Отступление.
Я летел, неся в руках обмякшее тело Орайи, летел над полем битвы, где противник перемалывал наши силы. Из-за обилия крови я не мог понять, куда именно наносил удары Симон. Но его удары были сокрушительными.
Она не умерла.
Она никак не могла умереть.
Я ощущал биение ее сердца: медленное, слабое. Я отказывался допускать, что оно остановится. Такой вариант никуда не годился.
Она не умрет.
Я знал, что Симон тоже прыгнул с балкона. Не в погоню за нами, а чтобы примкнуть к битве. Я знал: едва он приземлится, сражение для всех нас кончится.
Отступление.
В гуще сражения я отыскал Вейла. Он расправлялся с ришанским солдатом, атаковавшим его с воздуха. Я окликнул его, не узнав собственного голоса. Вейл обернулся, взглянул на нас с Орайей и поморщился от ужаса.
Затем он посмотрел поверх моего плеча, и его глаза округлились.
Симон.
– Отступайте, – выдавил я. – Немедленно. Уведи всех, кого сможешь.
Я полетел дальше.
Мне требовалось место недалеко от Сивринажа.

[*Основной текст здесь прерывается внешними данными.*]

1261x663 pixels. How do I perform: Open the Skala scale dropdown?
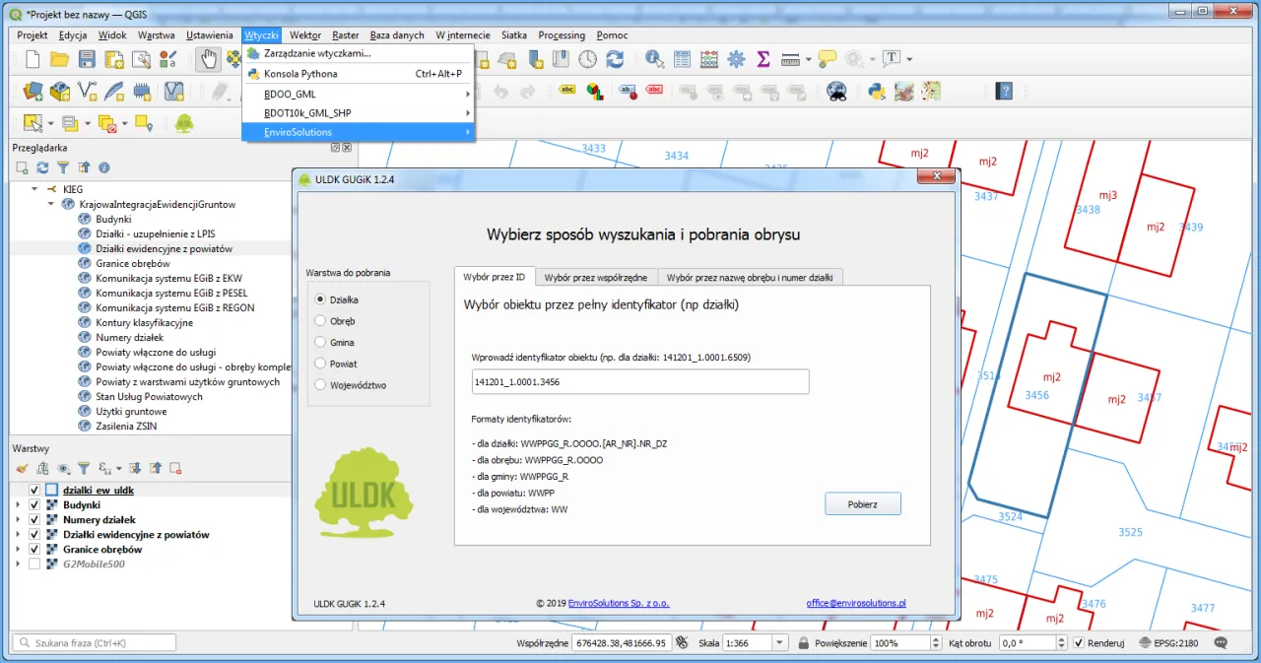pos(780,643)
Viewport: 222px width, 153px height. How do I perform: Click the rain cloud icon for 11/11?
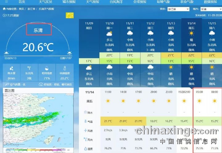130,33
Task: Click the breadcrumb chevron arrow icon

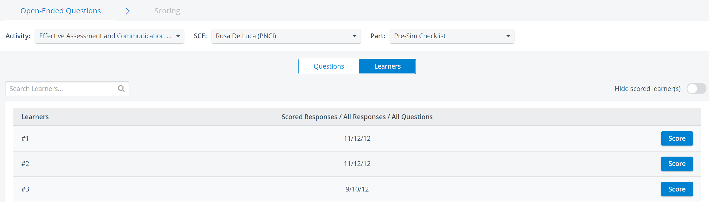Action: [x=128, y=11]
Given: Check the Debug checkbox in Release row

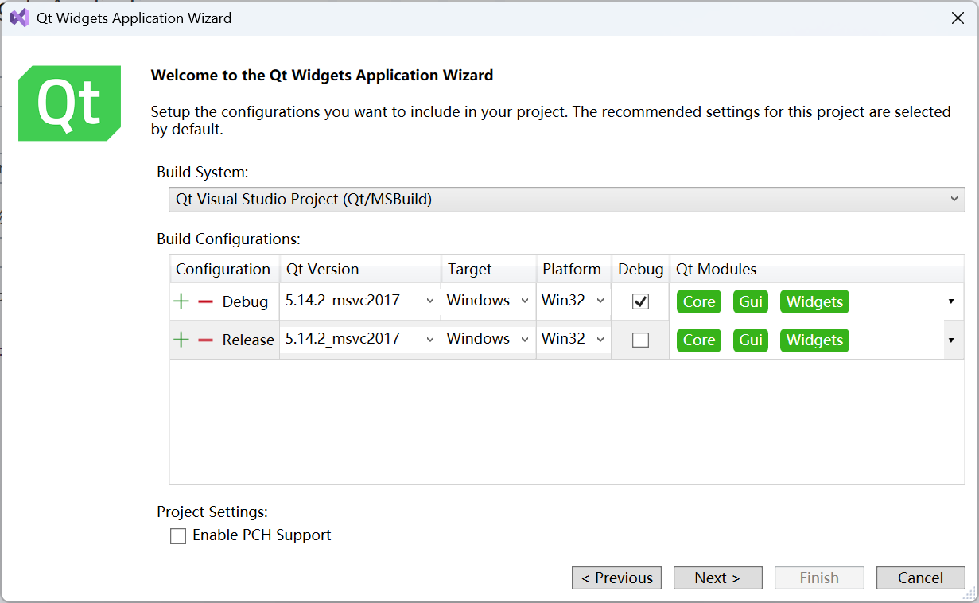Looking at the screenshot, I should tap(640, 340).
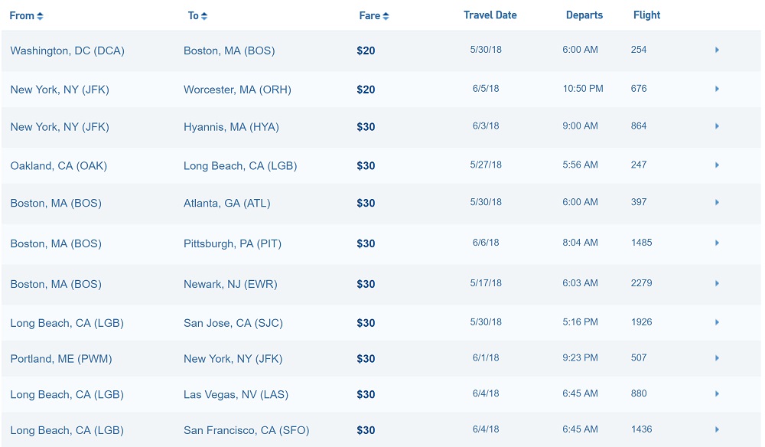Sort the table by From column
765x447 pixels.
(26, 16)
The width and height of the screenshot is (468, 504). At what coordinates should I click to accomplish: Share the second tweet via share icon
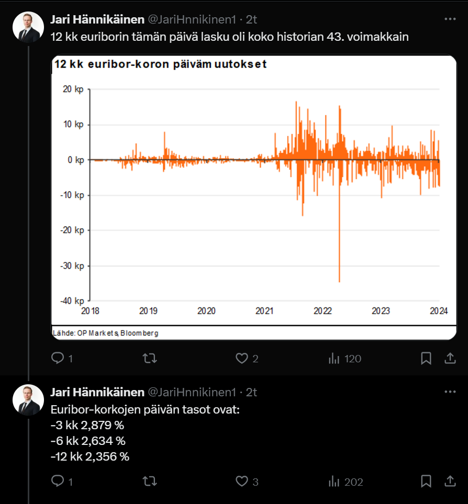click(x=450, y=481)
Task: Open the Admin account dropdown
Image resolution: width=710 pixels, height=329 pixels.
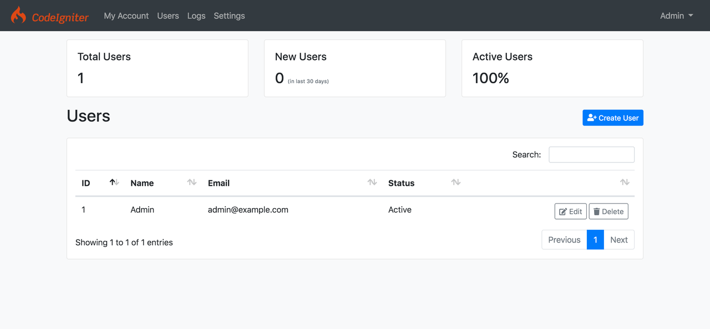Action: pyautogui.click(x=676, y=16)
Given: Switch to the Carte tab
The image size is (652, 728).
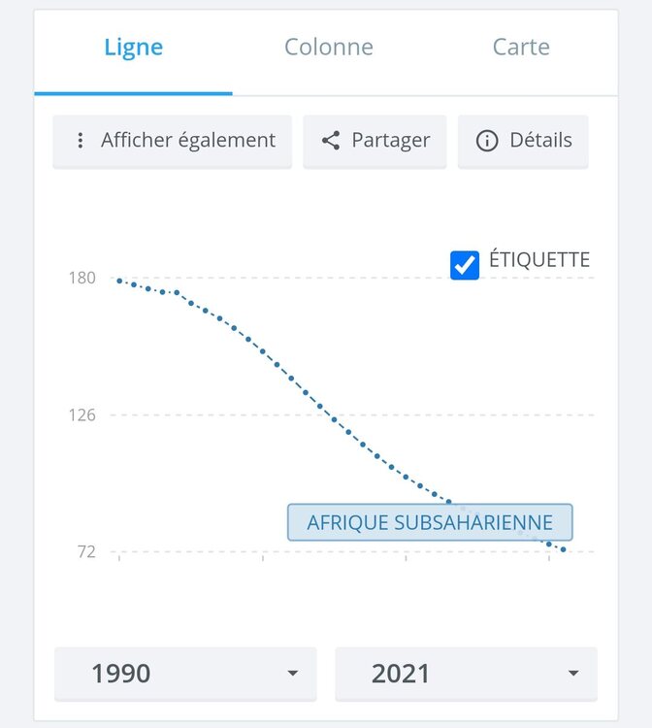Looking at the screenshot, I should pyautogui.click(x=521, y=48).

Безопасное, о котором никто не знает и где никто не станет искать Орайю. Место, где ей немедленно окажут помощь. После всего, через что мы с ней прошли, я не мог допустить, чтобы Орайя умерла у меня на руках.
Возвращаться в лагерь бесполезно. Там ей никто не поможет.
И в места, где к нам присоединились дополнительные войска, тоже.
Сам Сивринаж исключался. Симон и Септимус непременно перешерстят город, разыскивая ее.
Мысли путались. Я сам не знал, как и почему все-таки выбрал место. Выбор не был осознанным. Вспомнил имя и место из письма двадцатипятилетней давности. Не было ничего, кроме слепой надежды и нараставшего отчаяния.